### [问题]
请列出下面这篇关于最小栈的文章中，Stack 类定义的所有成员函数名称。

### [文章]
┄┄┄┄┄┄┄┄┄┄┄┄┄┄┄┄┄┄┄┄
实现一个栈,要求实现Push(出栈)、Pop(入栈)、Min(返回最小值的操作)的时间复杂度为O(1)
使用两个栈s1和s2,s2做为辅助栈(每次压入s2的都是s1的最小值)。元素x入栈时,将x和s2栈顶元素做比较,如果x小于等于s2.top(),将x分别push到s1和s2,否则x只push到s1;元素出栈时,将s1栈顶元素和s2栈顶元素做比较,如果s1.top()等于s2.top(),s1和s2都执行pop操作,否则只执行s1.pop()
代码实现:
#include <iostream>
#include <stack>
using namespace std;
template <class T>
class Stack
{
private:
stack<T> _s1, _s2;
public:
void Push(const T& data)
{
_s1.push(data);
if (_s2.empty() || data < _s2.top())
{
_s2.push(data);
}
}
void Pop()
{
if (!_s1.empty())
{
if (_s1.top() == _s2.top())
{
_s2.pop();
}
T& tmp = _s1.top();
_s1.pop();
cout << tmp << " ";
}
}
T GetMin()
{
if (!_s2.empty())
return _s2.top();
}
int GetCount()
{
return _s1.size();
}
};
void test_Stack()
{
Stack<int> s;
s.Push(1);
s.Push(3);
s.Push(7);
s.Push(5);
s.Push(9);
int count = s.GetCount();
cout << "count: "<< count << endl;
int min = s.GetMin();
cout << "min: " << min << endl;
s.Pop();
s.Pop();
s.Pop();
s.Pop();
count = s.GetCount();
cout << "count: " << count << endl;
s.Pop();
s.Pop();
count = s.GetCount();
cout << "count: " << count << endl;
}
┄┄┄┄┄┄┄┄┄┄┄┄┄┄┄┄┄┄┄┄
### [数据记录]
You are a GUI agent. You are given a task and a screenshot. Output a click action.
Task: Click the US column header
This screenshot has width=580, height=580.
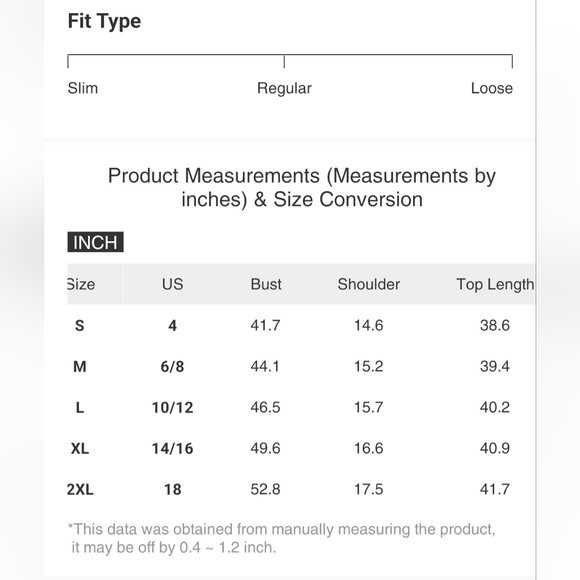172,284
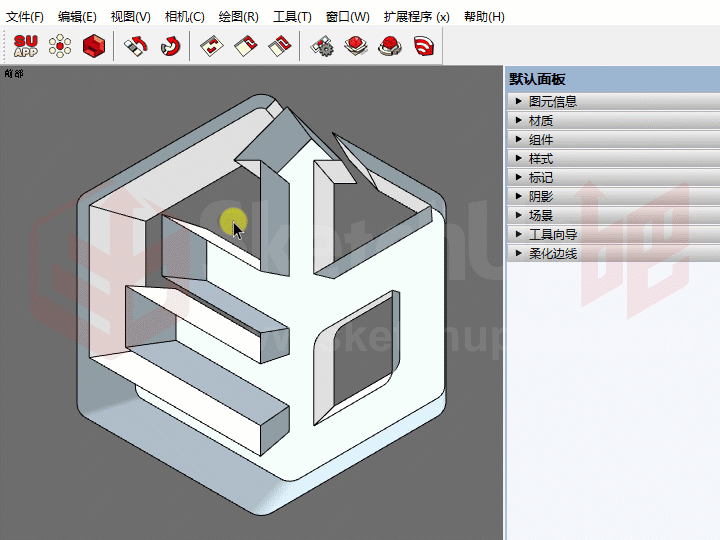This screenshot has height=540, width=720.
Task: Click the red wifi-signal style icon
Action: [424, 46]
┄┄┄┄┄┄┄┄┄┄┄┄┄┄┄┄┄┄┄┄
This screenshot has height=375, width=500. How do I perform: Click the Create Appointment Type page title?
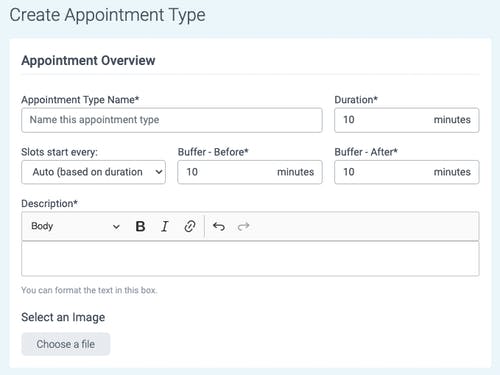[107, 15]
┄┄┄┄┄┄┄┄┄┄┄┄┄┄┄┄┄┄┄┄
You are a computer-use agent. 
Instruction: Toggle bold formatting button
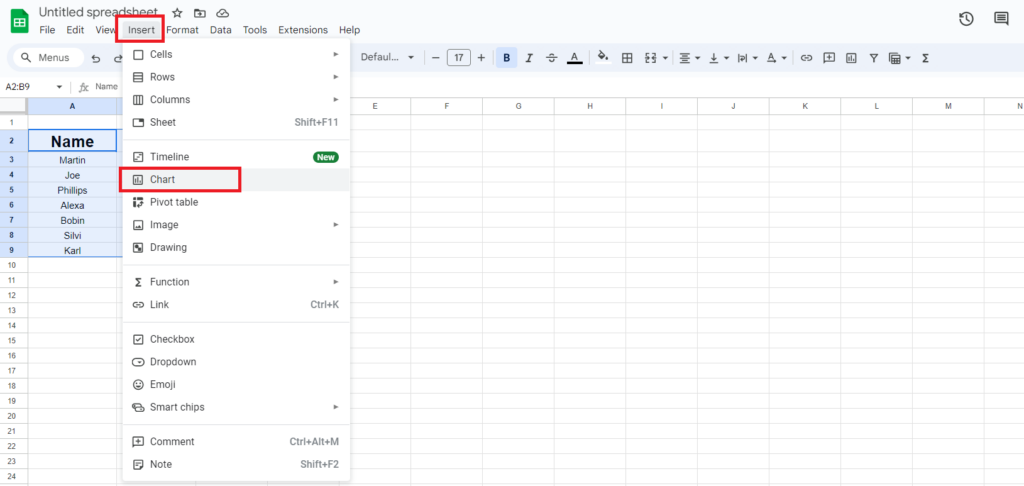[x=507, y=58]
┄┄┄┄┄┄┄┄┄┄┄┄┄┄┄┄┄┄┄┄
### [回答]
Push、Pop、GetMin、GetCount